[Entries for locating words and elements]
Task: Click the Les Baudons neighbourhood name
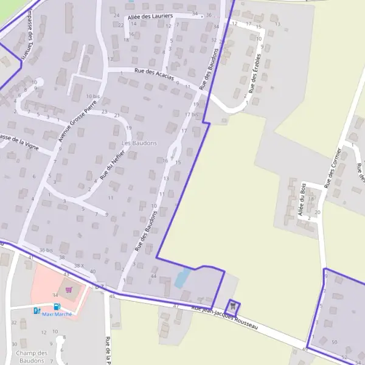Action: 139,143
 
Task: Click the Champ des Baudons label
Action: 32,356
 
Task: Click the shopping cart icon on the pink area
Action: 69,290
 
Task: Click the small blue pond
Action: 181,278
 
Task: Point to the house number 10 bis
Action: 92,96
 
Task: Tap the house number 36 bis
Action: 46,250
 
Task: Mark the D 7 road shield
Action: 100,285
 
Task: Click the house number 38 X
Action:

| Task directions |
Copy every one of the records above word for word, leaving out the pictures.

| Correct result |
Task: Click the Les Baudons neighbourhood name
Action: 139,143
 
Task: Click the Champ des Baudons label
Action: 32,356
 
Task: Click the shopping cart icon on the pink area
Action: 69,290
 
Task: Click the small blue pond
Action: 181,278
 
Task: Point to the house number 10 bis
Action: 92,96
 
Task: Tap the house number 36 bis
Action: 46,250
 
Task: Mark the D 7 road shield
Action: 100,285
 
Task: Click the house number 38 X
Action:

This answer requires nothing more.